'''

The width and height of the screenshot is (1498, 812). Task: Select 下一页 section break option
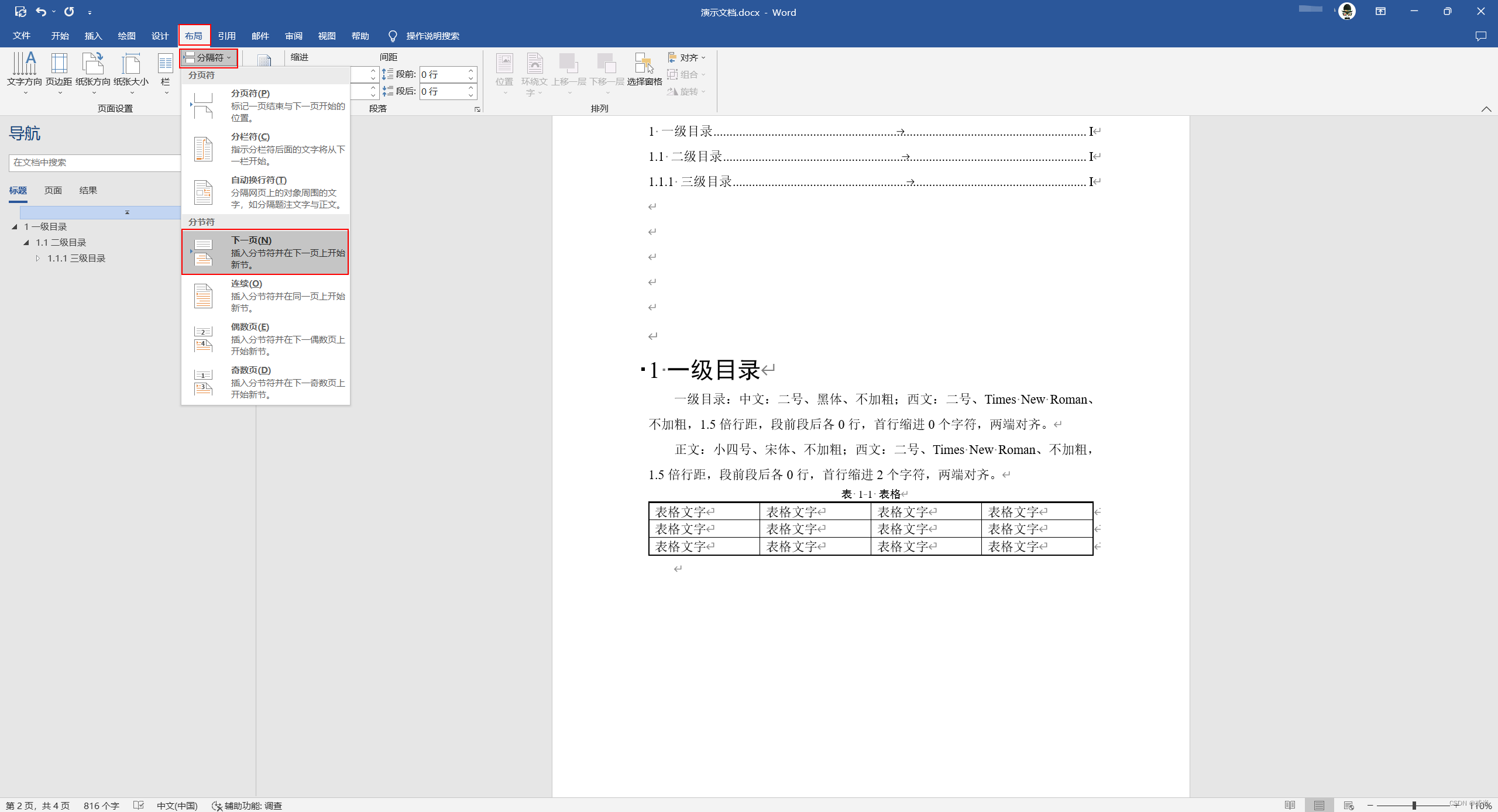(x=265, y=251)
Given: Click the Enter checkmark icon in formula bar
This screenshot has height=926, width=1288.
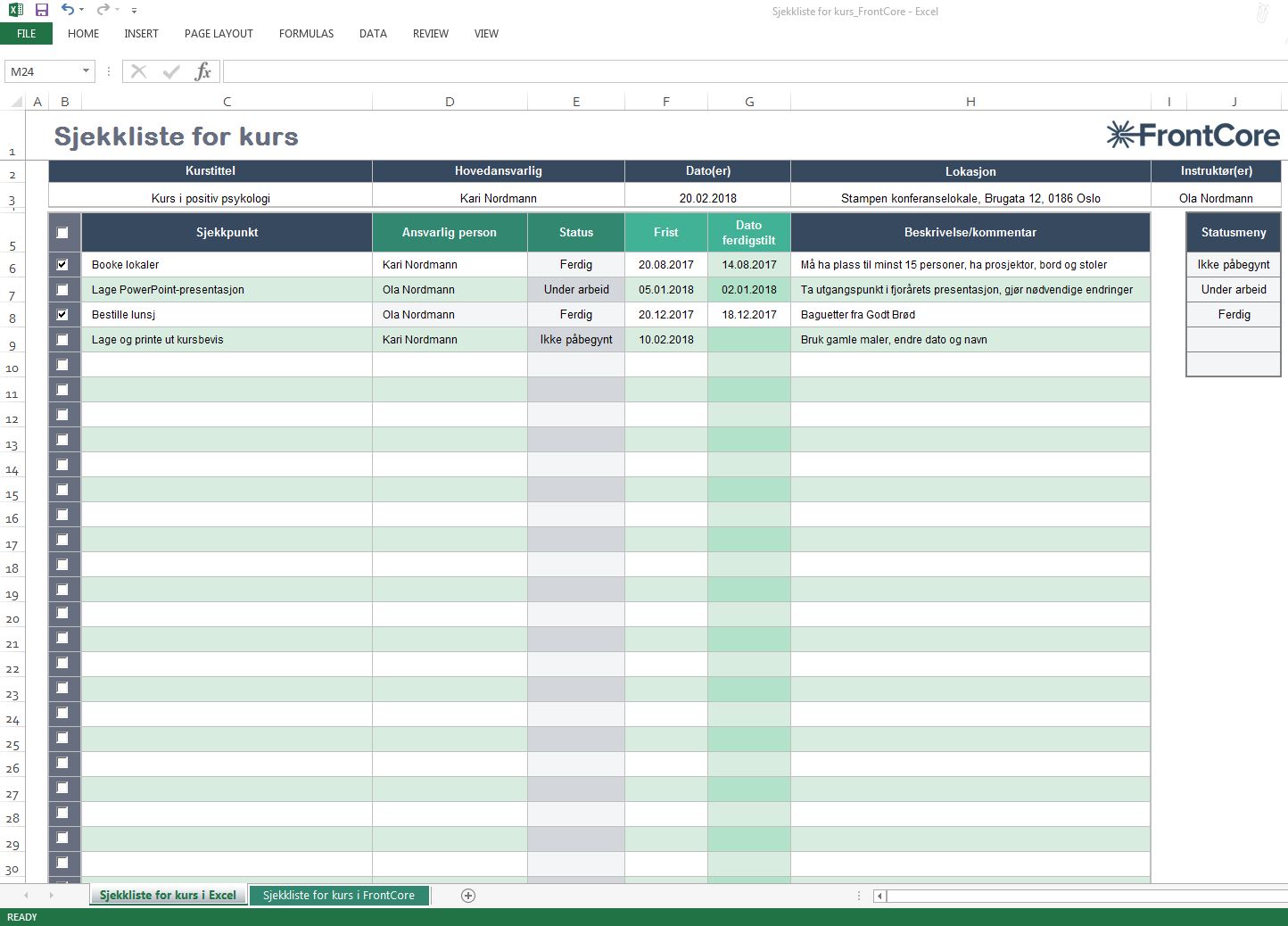Looking at the screenshot, I should (x=171, y=71).
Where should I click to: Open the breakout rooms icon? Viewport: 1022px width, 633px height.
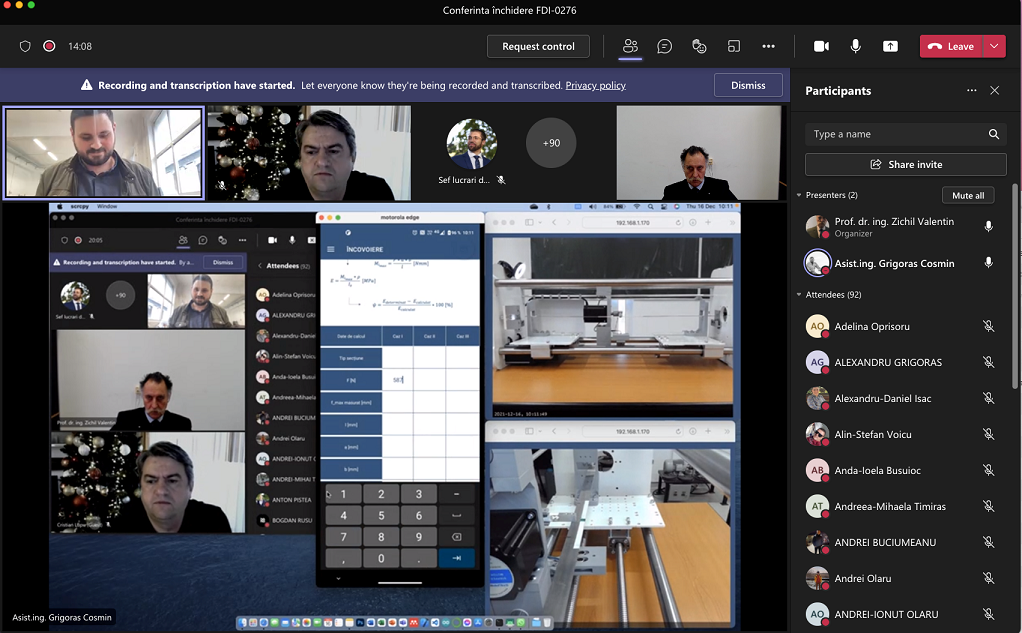(733, 46)
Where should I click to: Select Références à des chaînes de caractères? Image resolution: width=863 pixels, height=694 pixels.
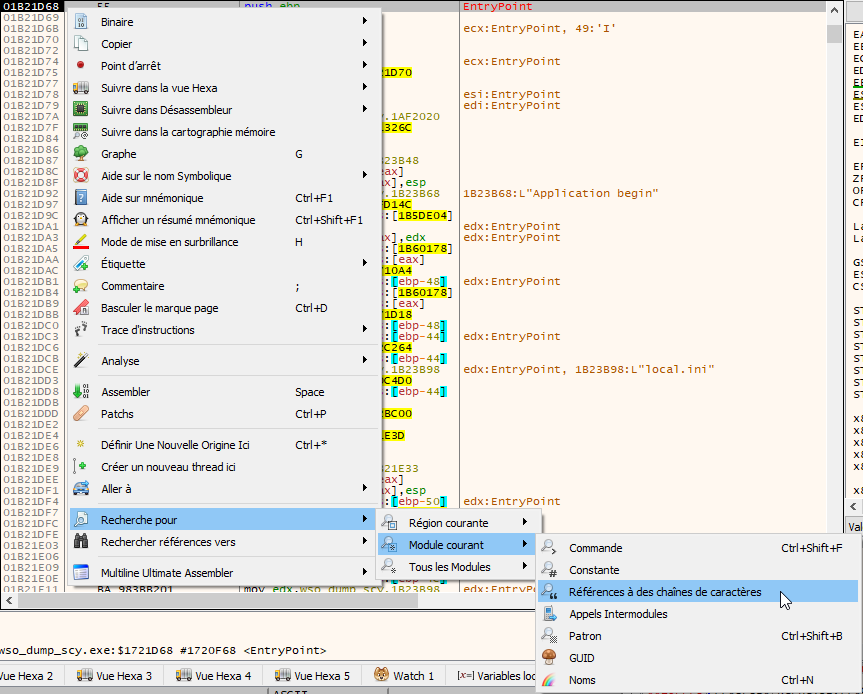coord(664,592)
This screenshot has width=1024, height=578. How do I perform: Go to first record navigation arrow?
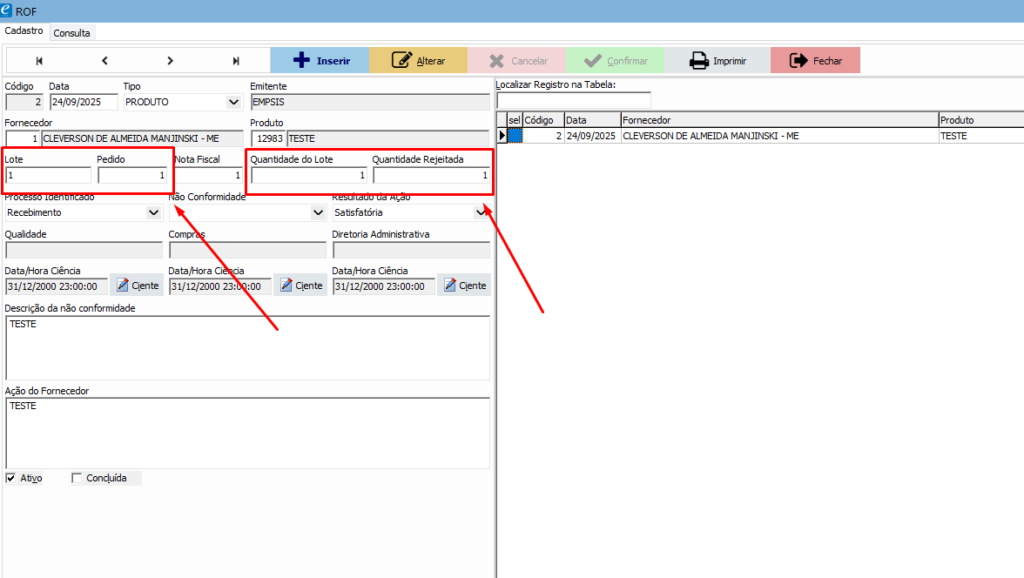click(x=39, y=61)
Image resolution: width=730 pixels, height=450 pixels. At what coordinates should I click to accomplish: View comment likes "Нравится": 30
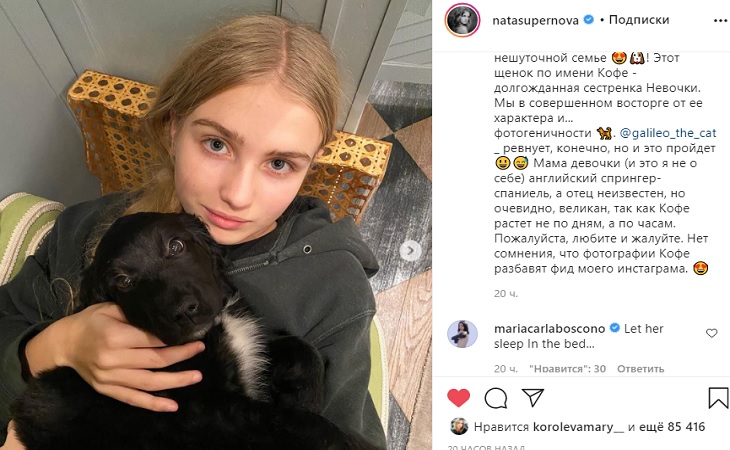coord(568,369)
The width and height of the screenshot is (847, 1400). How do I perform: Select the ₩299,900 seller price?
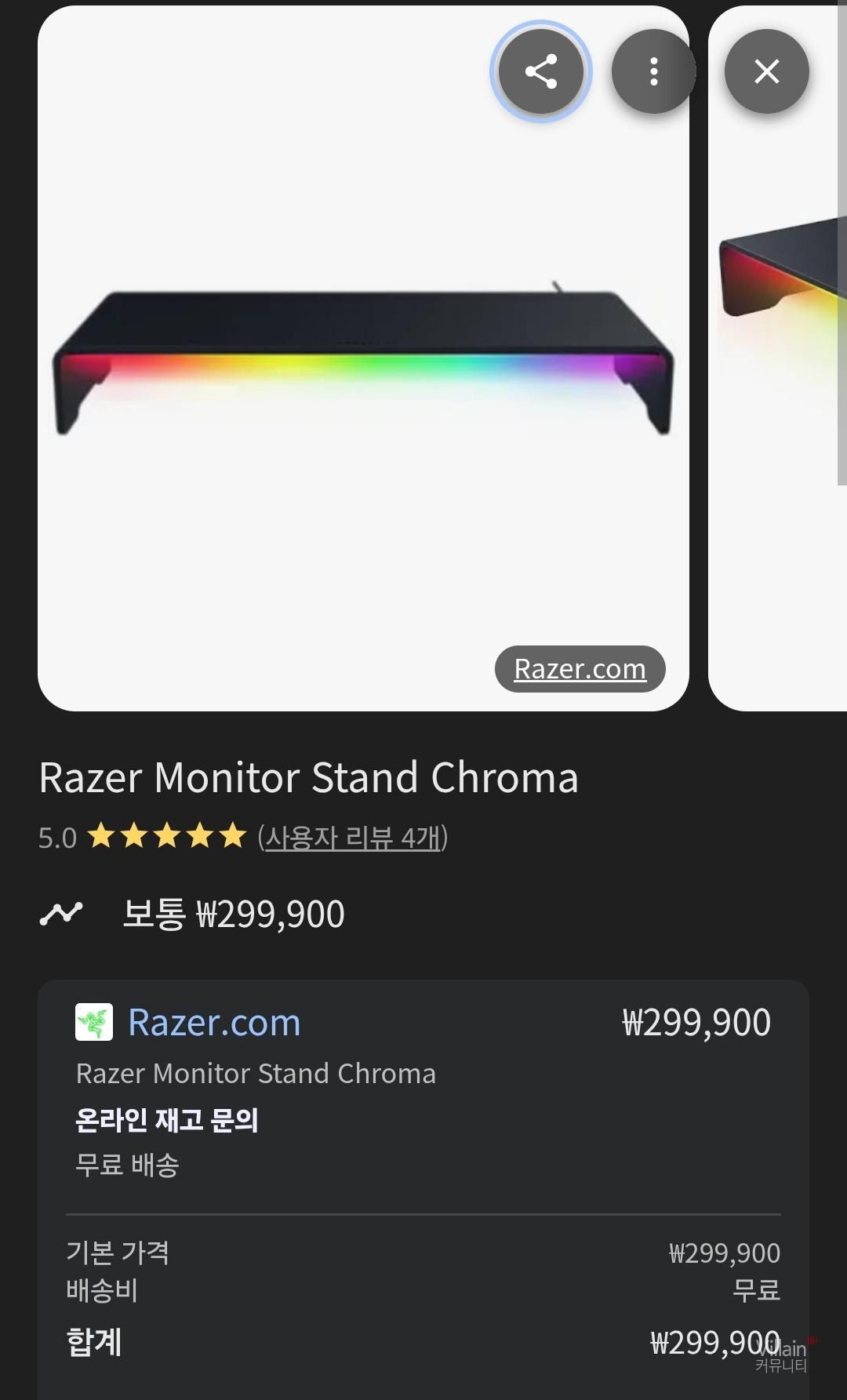tap(696, 1023)
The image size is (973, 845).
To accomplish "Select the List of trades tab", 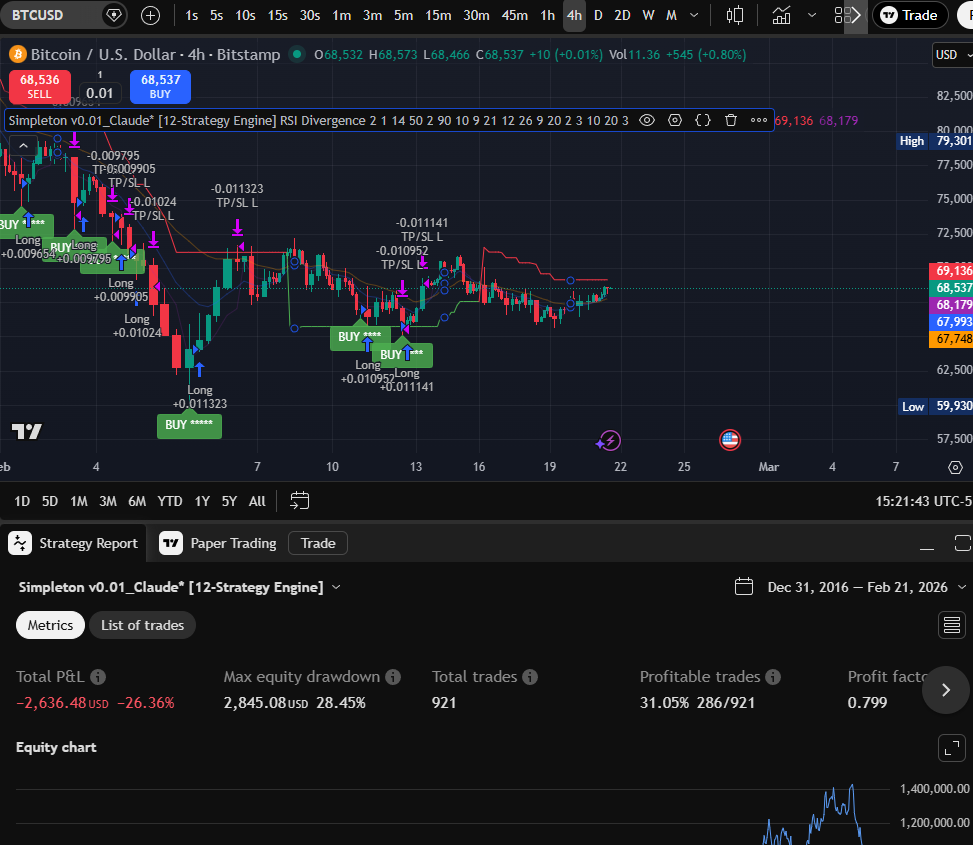I will click(142, 624).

'''

_Your objective_:
Reproduce exactly the lines of the data above that run from the line with "Where should I click to: Open" down to the line with "The image size is (973, 845).", both ends included. Pictures do not belong in the copy.

_Written reply_:
Where should I click to: Open the breakout rooms icon? Viewport: 1022px width, 633px height.
(733, 46)
Where should I click to: Select Références à des chaînes de caractères? Image resolution: width=863 pixels, height=694 pixels.
coord(664,592)
This screenshot has width=1024, height=578. How do I perform: Go to first record navigation arrow?
click(x=39, y=61)
Image resolution: width=730 pixels, height=450 pixels. At what coordinates should I click to accomplish: View comment likes "Нравится": 30
coord(568,369)
The width and height of the screenshot is (847, 1400). How do I perform: Select the ₩299,900 seller price?
tap(696, 1023)
The image size is (973, 845).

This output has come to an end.